* **EXERCISE TASK**: Could you format the data below as a numbered list, with blank lines left out and the pictures omitted?

* **RECORDS FOR THIS TASK**:
• • • • • • •
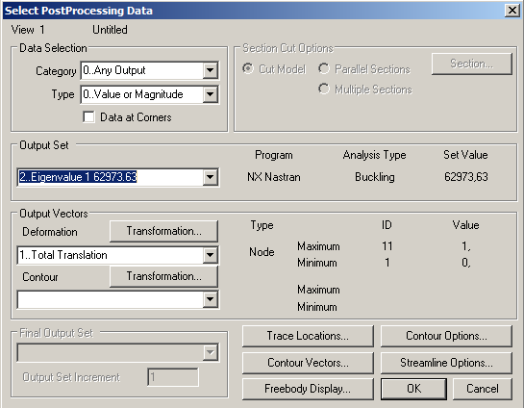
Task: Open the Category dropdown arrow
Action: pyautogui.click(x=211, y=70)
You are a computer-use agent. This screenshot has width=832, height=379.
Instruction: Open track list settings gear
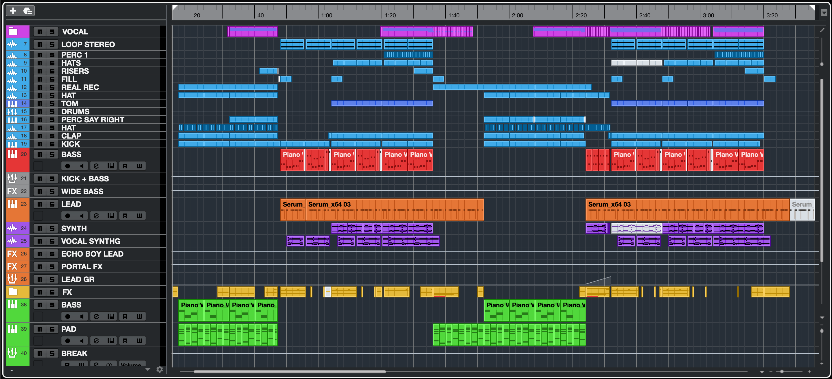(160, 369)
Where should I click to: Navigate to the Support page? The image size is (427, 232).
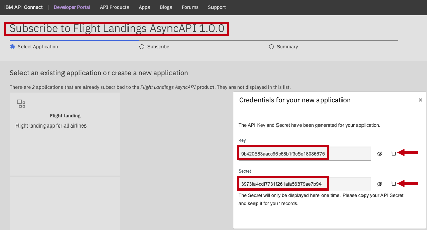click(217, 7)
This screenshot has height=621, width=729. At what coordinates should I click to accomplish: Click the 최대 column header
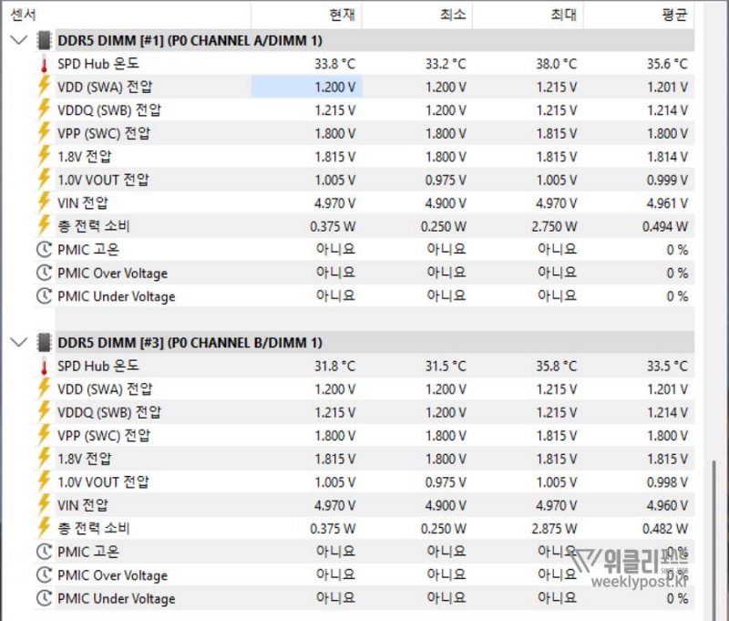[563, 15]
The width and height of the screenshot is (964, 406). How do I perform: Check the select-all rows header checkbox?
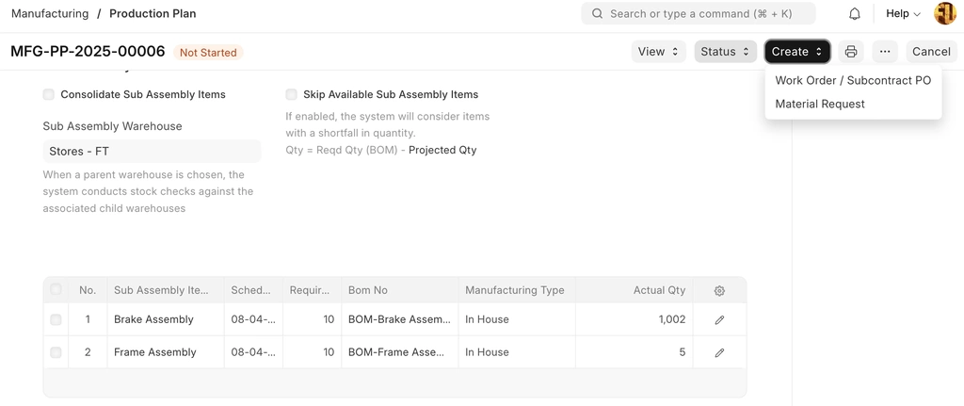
• • • • • • •
* **THE REPLY**:
1. Task: Open the Category dropdown arrow
2. Action: pyautogui.click(x=211, y=70)
3. You are a computer-use agent. This screenshot has width=832, height=379.
4. Instruction: Open track list settings gear
5. (160, 369)
6. Where should I click to: Navigate to the Support page? The image size is (427, 232).
7. click(217, 7)
8. This screenshot has height=621, width=729. At what coordinates should I click to accomplish: Click the 최대 column header
9. [563, 15]
10. The width and height of the screenshot is (964, 406). How do I perform: Check the select-all rows header checkbox?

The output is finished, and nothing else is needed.